AWS Database Blog

Enhancing performance of Amazon RDS for Oracle with NVMe SSD hosted Smart Flash Cache and Temporary Tablespaces

Amazon Relational Database Service for Oracle (RDS for Oracle) supports the instance store for temporary tablespaces and the Database Smart Flash Cache. An instance store for RDS for Oracle is based on Non-Volatile Memory Express (NVMe) SSD devices that are physically attached to the host computer. The storage is optimized for low latency, random I/O performance, and sequential read throughput. At the time of writing, Amazon RDS for Oracle provides the following instance types with instance store: m5d, r5d, x2idn, and x2iedn. Refer to the RDS for Oracle documentation for the most up to date list of supported instances.

In this post, we discuss temporary tablespace and Flash Cache features with local NVMe SSD-based instance storage, configuration options, typical use cases, and feature availability by engine and storage configuration. We dive deep into the tiered cache capability and how it can improve the query performance of latency-sensitive workloads. We also provide an overview of the temporary object capability.

Benefits of placing temporary tablespaces on instance storage

Oracle Database uses temporary tablespaces to store intermediate query results that don’t fit in memory. Larger queries can generate large amounts of intermediate data that needs to be cached temporarily but doesn’t need to persist. In particular, a temporary tablespace is useful for sorts, hash aggregations, joins, and as storage for global temporary tables. Placement of temporary tablespace in an instance store is supported on all editions of Oracle running on RDS for Oracle instance. The following diagram illustrates this architecture.

Benefits of placing Flash Cache on instance storage

During the conventional path, Oracle Database uses System Global Area (SGA) memory segments to store blocks requested through read requests as well as blocks that have been requested for modifications. Flash Cache allows Oracle Database to expand this memory to a second-level cache on local NVMe SSD-based storage. When dirty buffers are evicted from SGA, they are first written to the Amazon Elastic Block Store (Amazon EBS) storage and then are written to Flash Cache. If the blocks are unmodified and need to be evicted from SGA, they are directly written to Flash Cache. So when a session requests blocks that aren’t in SGA, they are quickly fetched from Flash Cache instead of going to the Amazon EBS layer. The speed of this fetch is 75% faster than the speed of fetch from Amazon EBS, as shown in the results of our tests. If your RDS for Oracle DB instance uses Enterprise Edition, you can place Flash Cache in an instance store. There might be other ways in which you can augment the memory for an RDS for Oracle database instance like using Amazon ElastiCache, which is compatible with Valkey, Redis, and Memcached engines. However, in order to use ElastiCache, there might be changes required in the application, because using ElastiCache is a cache aside mechanism in comparison to Flash Cache, which is cache through. Flash cache is a simpler and cost effective way to improve the performance of workloads with higher demand on memory. The following diagram illustrates this architecture.

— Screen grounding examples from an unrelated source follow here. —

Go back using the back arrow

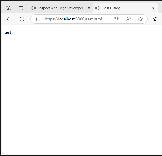pyautogui.click(x=9, y=19)
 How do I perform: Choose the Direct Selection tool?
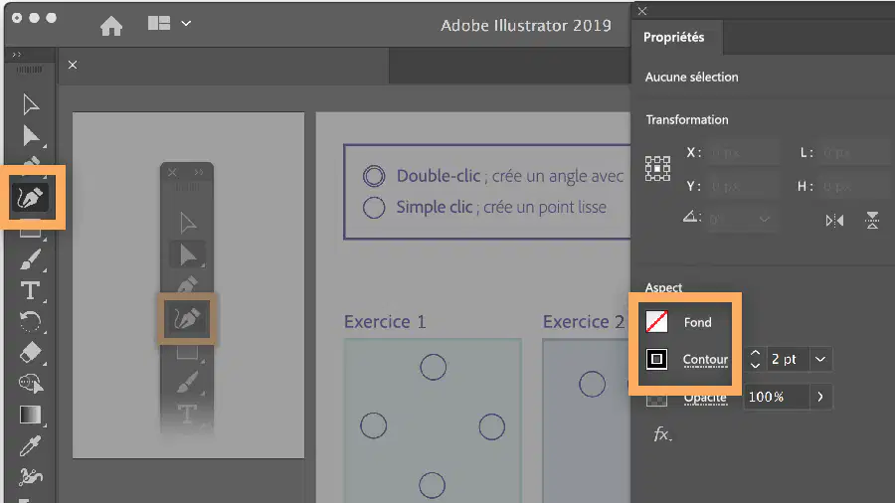coord(31,136)
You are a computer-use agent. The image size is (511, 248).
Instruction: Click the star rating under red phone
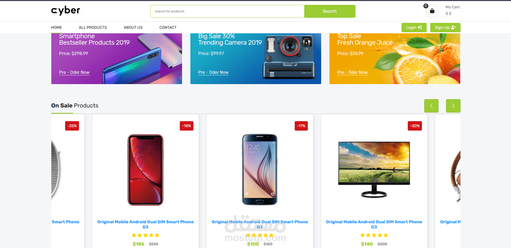click(x=146, y=235)
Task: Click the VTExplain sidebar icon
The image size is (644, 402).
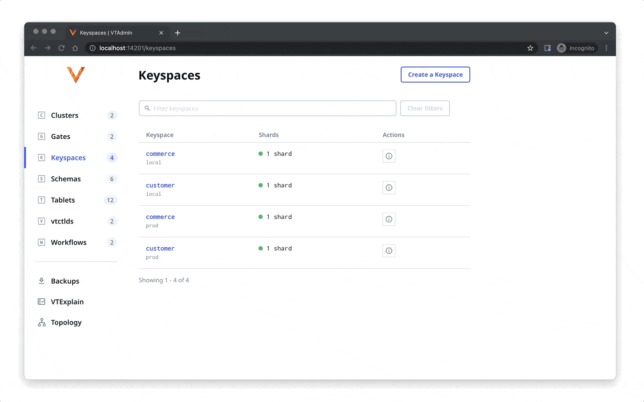Action: point(41,301)
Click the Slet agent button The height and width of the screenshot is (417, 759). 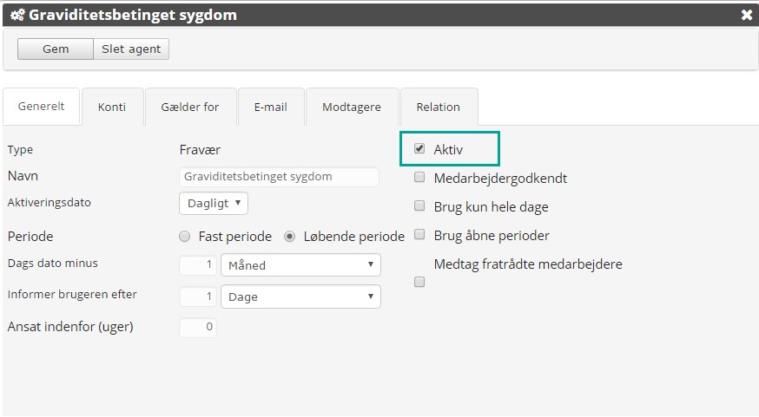[x=131, y=49]
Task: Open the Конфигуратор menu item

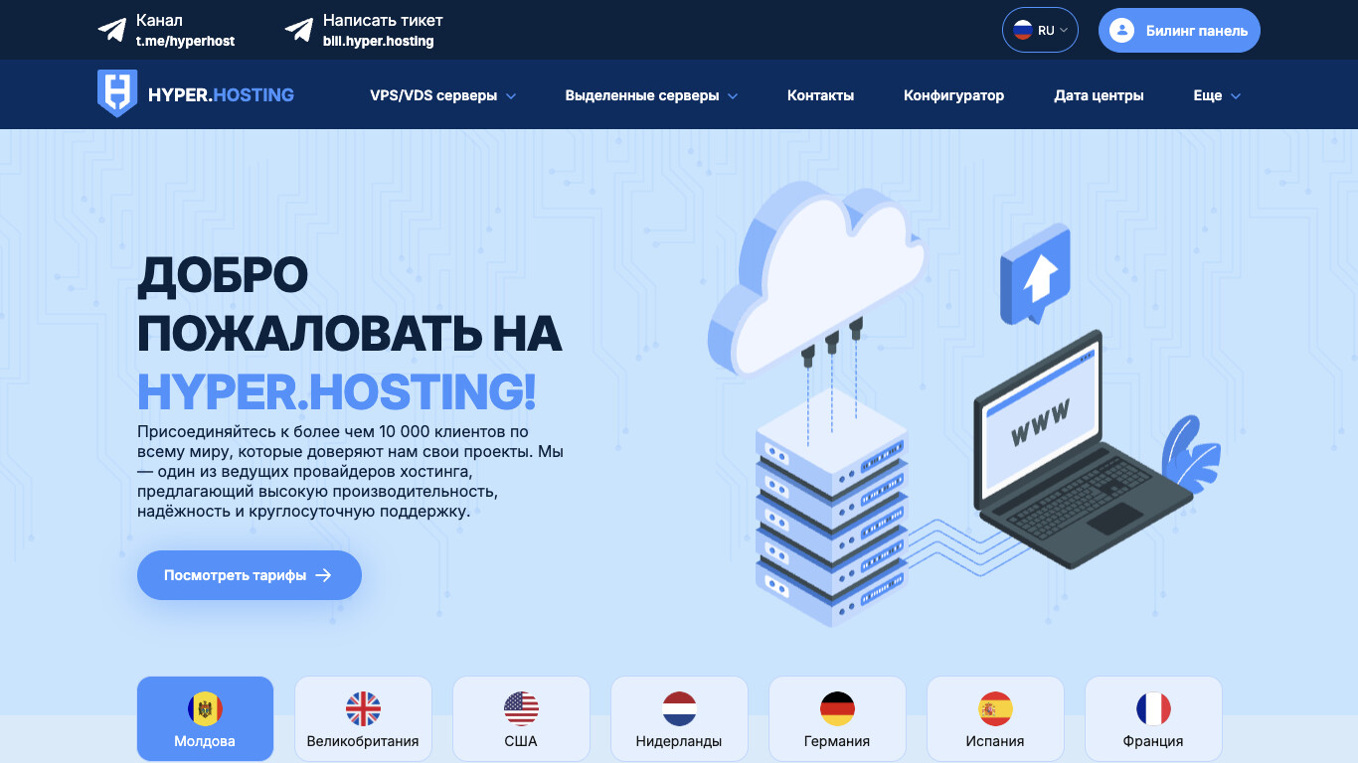Action: (953, 95)
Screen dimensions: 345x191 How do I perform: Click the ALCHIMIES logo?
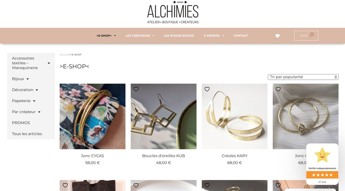coord(173,12)
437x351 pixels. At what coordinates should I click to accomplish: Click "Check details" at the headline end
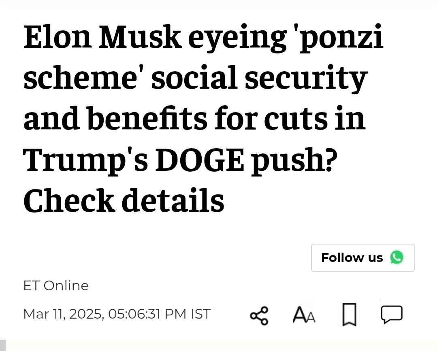coord(124,201)
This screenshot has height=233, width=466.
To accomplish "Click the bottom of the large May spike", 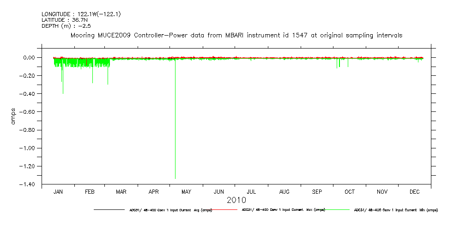I will [x=175, y=178].
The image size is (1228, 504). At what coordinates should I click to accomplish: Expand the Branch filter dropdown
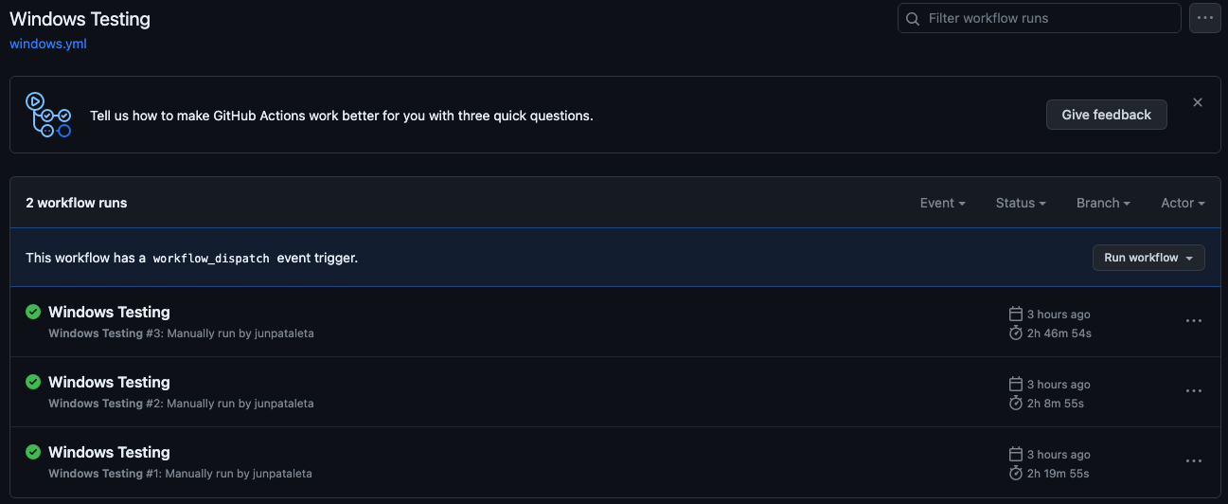coord(1104,203)
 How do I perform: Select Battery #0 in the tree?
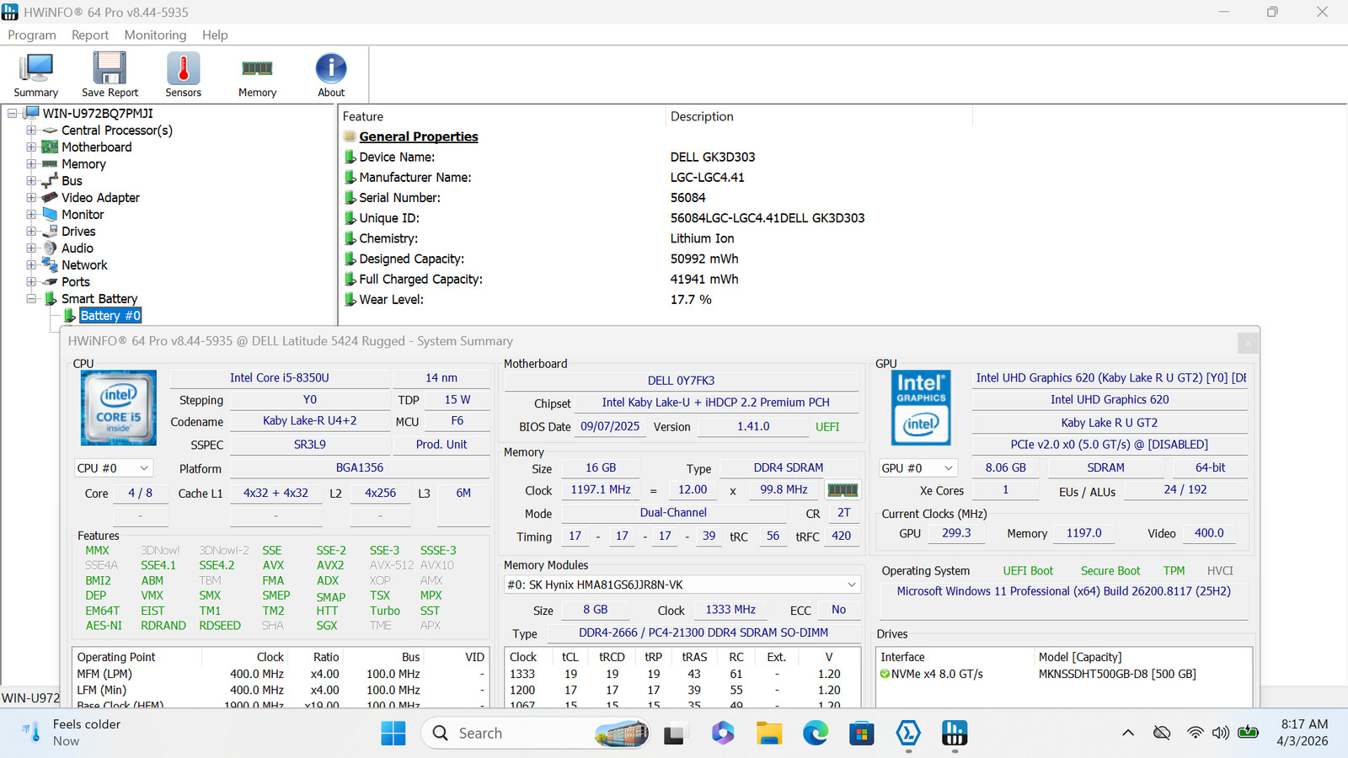click(x=110, y=316)
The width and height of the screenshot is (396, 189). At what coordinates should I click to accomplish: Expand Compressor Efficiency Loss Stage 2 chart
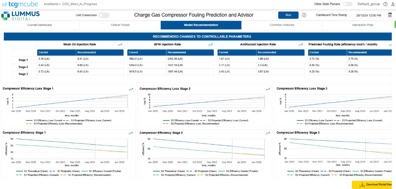pos(268,89)
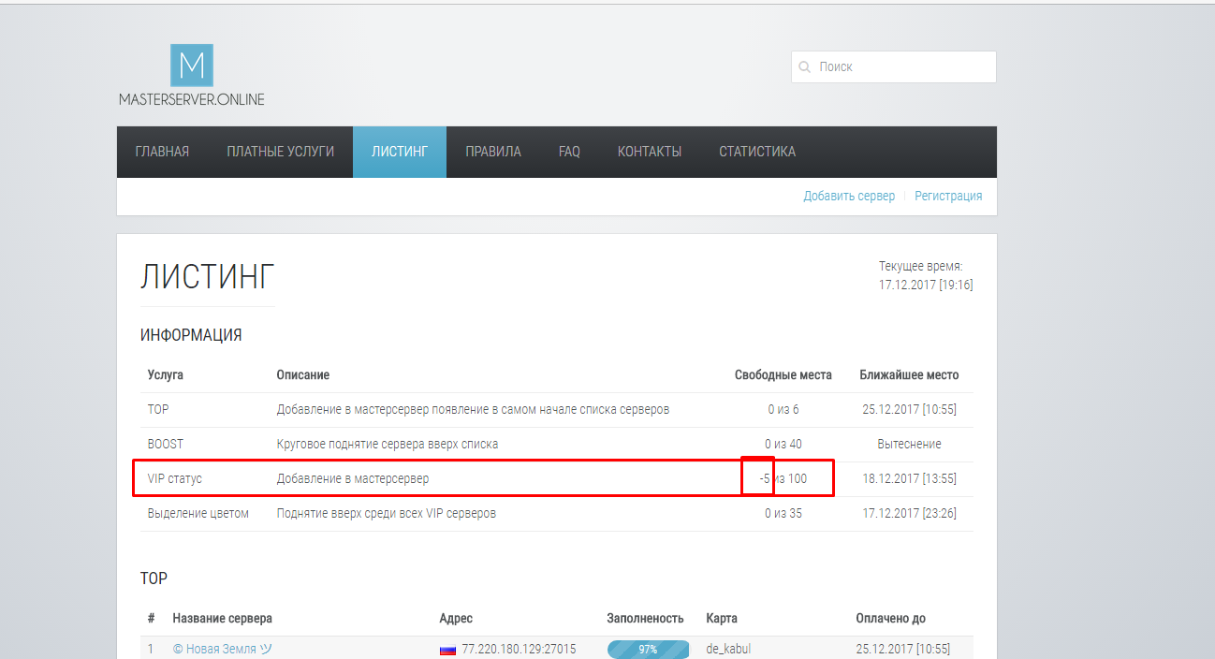Click the Russian flag icon by the server address

447,650
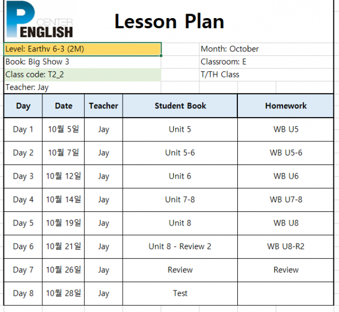Select the Level: Earthv 6-3 (2M) cell
Image resolution: width=339 pixels, height=312 pixels.
tap(82, 49)
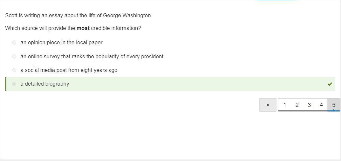This screenshot has height=161, width=341.
Task: Open question page 3
Action: tap(309, 105)

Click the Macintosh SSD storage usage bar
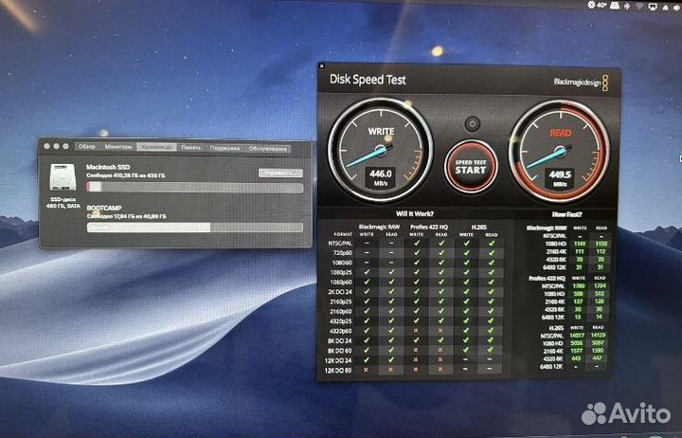tap(194, 187)
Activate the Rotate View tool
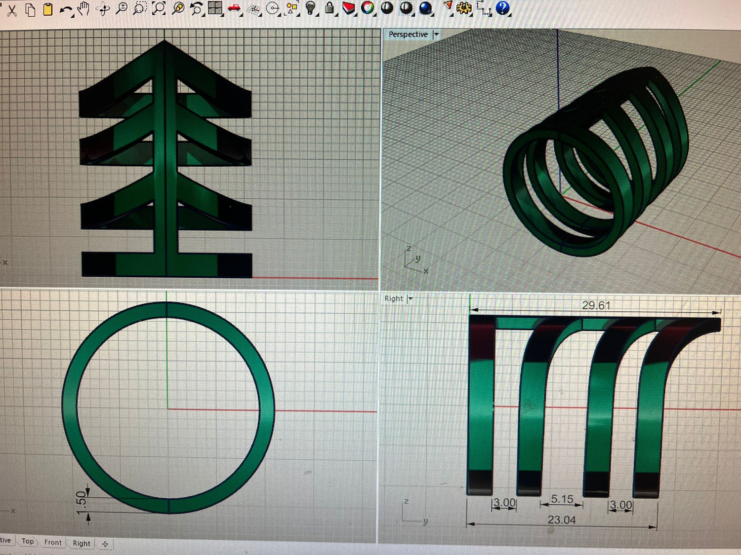This screenshot has height=555, width=741. (103, 9)
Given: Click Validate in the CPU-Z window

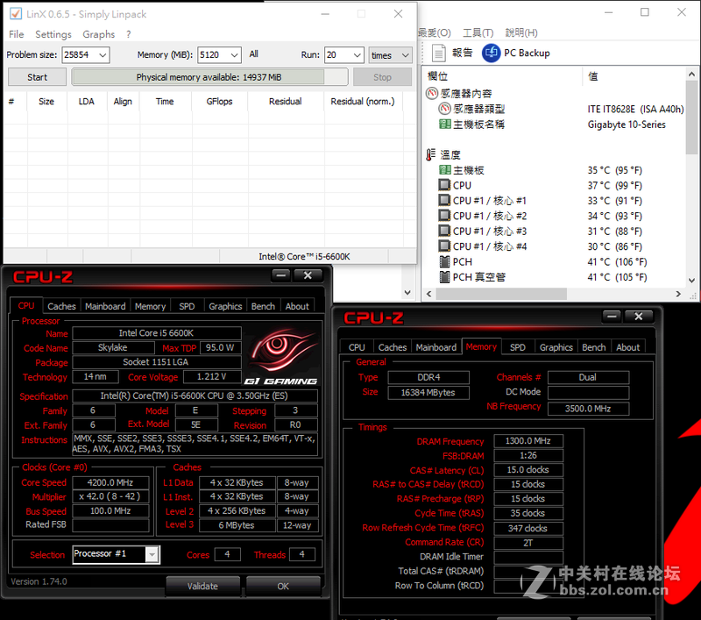Looking at the screenshot, I should pos(202,586).
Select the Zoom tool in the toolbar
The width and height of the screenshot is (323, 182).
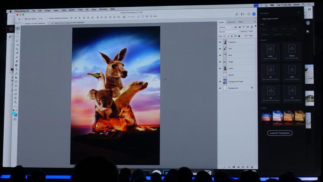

Configure local NVMe SSD storage for a temporary tablespace

By placing your temporary tablespace on the instance store, you deliver an immediate performance boost to queries that use temporary space. This significantly speeds up queries that spill to temp if they are temp I/O bound. Placing a temporary tablespace on local NVMe SSD storage can also result in reduced read latency, higher throughput, and a need to provision fewer IOPS. This could potentially reduce the number of IOPS that need to be provisioned for EBS storage and might also fit your workload on an instance with lower IOPS and throughput limits. This also frees up space on the RDS for Oracle instance storage that was previously allocated to temp files. Also, the temp files will not be included in the high-water mark of RDS for Oracle instance storage consumption and won’t be included in RDS for Oracle instance backups and snapshots.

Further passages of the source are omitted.